On the policy front, media reformers will continue to lobby, file lawsuits, and fight admirably to slow down the consolidation juggernaut, as they did recently when a Philadelphia Court decision told the Bush-controlled FCC that it had gone too far in further consolidating an already centralized media system. But this decision had little impact on Murdoch, and there seems to be no viable path to put Murdoch’s propaganda machine on the skids.
In the context of what to do now, one point to consider is that the influence of Fox News may be exaggerated. Do we run the danger of making Fox News appear more powerful than it is?
For example, O’Reilly’s show (or Larry King’s for that matter) would be cancelled in a week in network TV because their audience is too small. The audience for network news compiled by Nielsen Media Research Data cited in the annual State of the NewsMedia Report shows that in November of 2003 there were a combined total of 29.3 million viewers for the three nightly newscasts. This means that network news still reaches more than 12 times cable’s prime-time audience of 2.4 million viewers. In other words, the nightly news remains vastly more popular than the more adversarial format of cable.

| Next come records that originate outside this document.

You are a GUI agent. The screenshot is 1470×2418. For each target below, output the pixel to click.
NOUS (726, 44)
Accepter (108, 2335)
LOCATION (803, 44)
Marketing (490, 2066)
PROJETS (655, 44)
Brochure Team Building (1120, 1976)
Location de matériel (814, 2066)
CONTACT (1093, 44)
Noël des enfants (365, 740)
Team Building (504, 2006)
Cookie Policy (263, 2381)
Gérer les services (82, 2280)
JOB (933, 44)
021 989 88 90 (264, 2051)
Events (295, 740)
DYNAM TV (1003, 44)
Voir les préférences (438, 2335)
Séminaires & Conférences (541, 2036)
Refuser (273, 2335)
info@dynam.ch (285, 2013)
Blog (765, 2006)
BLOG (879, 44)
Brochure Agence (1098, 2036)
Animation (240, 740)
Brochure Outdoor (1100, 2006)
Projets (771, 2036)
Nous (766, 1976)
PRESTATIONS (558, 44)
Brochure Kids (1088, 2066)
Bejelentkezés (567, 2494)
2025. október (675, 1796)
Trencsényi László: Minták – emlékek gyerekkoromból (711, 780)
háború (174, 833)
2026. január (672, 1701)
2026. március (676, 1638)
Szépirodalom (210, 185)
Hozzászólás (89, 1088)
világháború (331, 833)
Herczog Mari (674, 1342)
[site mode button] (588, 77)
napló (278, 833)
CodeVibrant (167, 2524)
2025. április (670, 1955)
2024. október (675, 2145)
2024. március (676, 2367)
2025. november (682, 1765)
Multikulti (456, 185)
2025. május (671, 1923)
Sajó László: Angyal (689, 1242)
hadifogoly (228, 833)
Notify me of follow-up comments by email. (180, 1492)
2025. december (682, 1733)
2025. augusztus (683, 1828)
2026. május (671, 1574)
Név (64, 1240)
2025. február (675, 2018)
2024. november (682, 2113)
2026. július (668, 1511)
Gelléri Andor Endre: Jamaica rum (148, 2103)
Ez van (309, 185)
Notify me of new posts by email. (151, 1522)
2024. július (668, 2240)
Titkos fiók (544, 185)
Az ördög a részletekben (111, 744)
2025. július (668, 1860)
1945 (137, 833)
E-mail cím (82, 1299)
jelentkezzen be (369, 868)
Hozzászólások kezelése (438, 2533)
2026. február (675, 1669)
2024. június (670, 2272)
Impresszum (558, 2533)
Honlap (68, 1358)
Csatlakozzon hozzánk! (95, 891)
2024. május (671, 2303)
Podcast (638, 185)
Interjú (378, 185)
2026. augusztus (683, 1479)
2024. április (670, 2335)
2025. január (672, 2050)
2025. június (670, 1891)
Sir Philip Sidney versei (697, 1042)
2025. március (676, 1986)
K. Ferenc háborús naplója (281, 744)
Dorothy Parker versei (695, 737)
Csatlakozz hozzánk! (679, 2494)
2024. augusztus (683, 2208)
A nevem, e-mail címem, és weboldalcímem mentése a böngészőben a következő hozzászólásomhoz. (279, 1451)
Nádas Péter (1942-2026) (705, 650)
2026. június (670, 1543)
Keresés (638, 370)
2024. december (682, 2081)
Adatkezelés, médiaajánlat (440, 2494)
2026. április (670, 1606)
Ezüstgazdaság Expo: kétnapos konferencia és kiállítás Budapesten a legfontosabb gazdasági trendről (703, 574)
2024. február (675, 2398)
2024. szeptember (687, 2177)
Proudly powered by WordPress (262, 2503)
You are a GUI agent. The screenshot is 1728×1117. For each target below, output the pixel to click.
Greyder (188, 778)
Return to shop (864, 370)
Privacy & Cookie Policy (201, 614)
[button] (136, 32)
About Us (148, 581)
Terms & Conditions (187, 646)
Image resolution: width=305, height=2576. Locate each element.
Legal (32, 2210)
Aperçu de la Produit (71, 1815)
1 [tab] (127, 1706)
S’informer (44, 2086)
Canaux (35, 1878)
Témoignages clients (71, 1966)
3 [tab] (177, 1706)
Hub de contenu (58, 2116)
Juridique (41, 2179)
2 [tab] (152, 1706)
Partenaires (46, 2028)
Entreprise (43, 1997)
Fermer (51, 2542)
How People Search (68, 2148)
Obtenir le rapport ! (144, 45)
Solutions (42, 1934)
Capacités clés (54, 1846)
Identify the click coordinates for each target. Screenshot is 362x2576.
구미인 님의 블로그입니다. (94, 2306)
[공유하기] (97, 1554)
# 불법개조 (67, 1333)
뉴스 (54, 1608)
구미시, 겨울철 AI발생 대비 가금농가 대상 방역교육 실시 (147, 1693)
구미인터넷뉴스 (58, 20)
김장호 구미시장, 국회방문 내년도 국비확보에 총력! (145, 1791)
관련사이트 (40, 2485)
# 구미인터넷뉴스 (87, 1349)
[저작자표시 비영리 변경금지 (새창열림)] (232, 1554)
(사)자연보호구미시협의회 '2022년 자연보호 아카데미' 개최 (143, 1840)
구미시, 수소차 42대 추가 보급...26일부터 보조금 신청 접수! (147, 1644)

On the other hand, cable is more important than these traditional ratings reflect. More people say they get their news and information from cable than from network news or anywhere else. And within the world of cable news, Fox passed CNN several years ago to become the most-watched outlet. Fox has slightly more viewers than CNN and MSNBC combined, somewhere around 1.4 million an evening, in prime time.
Cronkite says in the film that Murdoch never had any intention except to build a right-wing network, and neither he nor his media stars attempt to hide their point of view. This partisanship is in part what some people in the US find shocking. In contrast to the British, who have long endured the right-wing blare of Murdoch-owned media, Americans are unaccustomed to media as propaganda, especially on television. (Born an Australian, Murdoch, by dint of approval by both Republican and Democratic politicians, is now an American citizen able to own media properties.)
Most media critics bemoan the impact of the rest of corporate media. Yet most of what is wrong with mainstream corporate media, when compared with what’s wrong with the blatant Fox, is somewhat disguised. Is it possible that Murdoch is doing us a favor by bringing media politics out in the open, and forcing the rest of corporate media, often content to hide behind an illusion of objectivity, to be more aggressive in support of some of its values, or to at least be more feisty?
It may be coincidental, but it is interesting to note that The New York Times recently added Barbara Ehrenreich, probably the best essayist the American left has, to replace the centrist Thomas Friedman while he works on a book in the lead up to the election.
So there is some awakening in the corporate media. But, fundamentally, the Murdoch challenge for progressives is to be able to respond in kind. It is time to find a way to make media interesting from the liberal/left side of the political equation. In part, the “rush to the bottom” in terms of journalistic standards and the “Foxification” of the news are happening because there is little countervailing weight on the other side.
Perhaps it is far-fetched to imagine our own powerful progressive media, but there are increasing indications it could make money over time. We can demonize Fox all we want, and it deserves it, but we’re never going to be able to count on Clear Channel, General Electric, Comcast, Disney, Viacom and the other media conglomerates, who control our media destiny, to give us any kind of content that will hold their most aggressive competitor, Murdoch’s Fox, at bay. That very well may be our challenge.
DON HAZEN IS THE EXECUTIVE EDITOR OF ALTERNET.